* **GIVEN EXERCISE 1**:
In the passage on Wolfe's "The Party at Jack's," who did Wolfe write to about the difficulties of weaving the story together while he was in Asheville?
* **GIVEN EXERCISE 2**:
Continue the passage on Wolfe's "The Party at Jack's" from the point where it ends.

* **TEXT SEGMENT**:
*****

Wolfe's stated purpose in writing "The Party at Jack's" was not to revisit through his art a complex time in his life when he was in love with Aline Bernstein. Rather, he used the historical setting of an actual party he attended at the Bernsteins' as an artistic jumping-off place for pointed social commentary. During the period he was in Asheville, he corresponded with his agent, Elizabeth Nowell, about the difficulties he faced in weaving together all the story's elements: [End Page 34]

My plan when I get thru is to have a complete section of the social order, a kind of dense, closely interwoven tapestry made up of the lives and thoughts and destinies of thirty or forty people and all embodied in the structure of the story. It is an elaborate design, it has to be. . . (Beyond Love and Loyalty 71)

Thus the Bernsteins' apartment building becomes a symbol of America's stratified society, with the rich and sophisticated partygoers at the top, supported by the working class cooks, maids, and elevator operators working to make the rich tapestry of the party possible. The whole structure is literally hollow at the core, with the subway tunnels deep under the building causing the building to be fundamentally unsound:

Therefore, it happened sometimes, that dwellers in this imperial tenement would feel a tremor at their feet as something faint and instant passed below them, and perhaps remember that there were trains, far, far below them in these tunneled depths. Then all would fade away into the riddled distances of the tormented rock. The great building would grow solidly to stone again, and people would smile faintly, knowing that it was enduring and unshaken, now and forever, as it had always been. (282-283)

*****

* **DATASET**:
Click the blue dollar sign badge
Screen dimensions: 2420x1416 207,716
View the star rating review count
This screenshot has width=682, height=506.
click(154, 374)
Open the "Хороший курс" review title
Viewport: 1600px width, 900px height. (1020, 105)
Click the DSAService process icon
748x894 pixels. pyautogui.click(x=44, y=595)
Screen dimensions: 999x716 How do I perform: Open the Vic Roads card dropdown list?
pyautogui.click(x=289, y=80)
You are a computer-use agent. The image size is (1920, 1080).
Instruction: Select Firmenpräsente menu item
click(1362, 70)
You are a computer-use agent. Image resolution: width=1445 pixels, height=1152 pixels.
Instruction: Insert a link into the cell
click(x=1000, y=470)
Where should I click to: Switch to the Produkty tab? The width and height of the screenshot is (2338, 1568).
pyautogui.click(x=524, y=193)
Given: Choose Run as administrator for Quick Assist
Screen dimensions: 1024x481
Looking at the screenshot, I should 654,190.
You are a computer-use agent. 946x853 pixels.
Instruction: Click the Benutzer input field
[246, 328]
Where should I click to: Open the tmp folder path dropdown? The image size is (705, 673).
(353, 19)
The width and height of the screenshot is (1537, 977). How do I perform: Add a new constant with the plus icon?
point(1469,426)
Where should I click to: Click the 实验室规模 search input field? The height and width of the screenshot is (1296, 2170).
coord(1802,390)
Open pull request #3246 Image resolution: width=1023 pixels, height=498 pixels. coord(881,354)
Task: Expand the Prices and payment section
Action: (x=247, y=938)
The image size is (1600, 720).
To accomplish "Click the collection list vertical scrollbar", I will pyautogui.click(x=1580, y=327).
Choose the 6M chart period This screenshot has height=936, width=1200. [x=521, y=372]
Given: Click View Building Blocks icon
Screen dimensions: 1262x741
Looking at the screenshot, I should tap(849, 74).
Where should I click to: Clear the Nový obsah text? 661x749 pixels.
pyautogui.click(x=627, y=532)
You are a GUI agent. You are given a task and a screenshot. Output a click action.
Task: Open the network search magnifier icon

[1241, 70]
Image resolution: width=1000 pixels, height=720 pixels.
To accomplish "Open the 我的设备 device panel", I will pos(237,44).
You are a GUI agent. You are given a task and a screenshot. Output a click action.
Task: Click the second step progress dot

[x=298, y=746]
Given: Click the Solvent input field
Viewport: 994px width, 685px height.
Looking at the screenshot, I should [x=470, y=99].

*****

* **WRITTEN ANSWER 1**:
His agent, Elizabeth Nowell.

* **WRITTEN ANSWER 2**:
But the structure is, of course, not entirely unshaken. It is no accident that when a fire starts in the building, the subway tunnels far beneath the ground have to be flooded and two elevator operators die from smoke inhalation. And even though the partygoers must evacuate their "imperial tenement" for a time, they treat it as an interesting holiday and remain oblivious to the deaths involved. American society may be spiritually hollow at the core and built on the bodies of the working class, but it remains, or so Wolfe seems to say, defiantly strong, barely shaken by the socialism propounded in the story's early pages by one of the elevator operators who would later die.

This is the mature Wolfe, much less artistically concerned with his autobiographical hero, or even the character based on his beloved Aline, than he is with the entire sweep of American society in all its splendor and injustice. Wolfe's own growing socialism during the period is reflected in his growing impatience with the artistic community in New York. The older author who befriends Eugene at the party is emotionally sterile even when sensitive and sympathetic. And in one brilliant set piece, Wolfe satirized the precious world of the New York art scene with his portrayal of "Piggy" Hartwell and his circus constructed entirely out of wire: 5 [End Page 35]

People were not always able to identify each act, but when they were, they applauded vigorously. There was now an act by the trapeze performers. This occupied a long time, largely because Mr. Hartwell was not able to make it work. . . . Again and again the little wire figure soared through the air, caught at the outstretched hands of the other doll--and missed ingloriously. It became painful: people craned their necks and looked embarrassed--all, indeed, except Mr. Hartwell, who giggled happily with each new failure and tried again. . . . And the gathering, after a brief and puzzled pause, broke into applause. (307)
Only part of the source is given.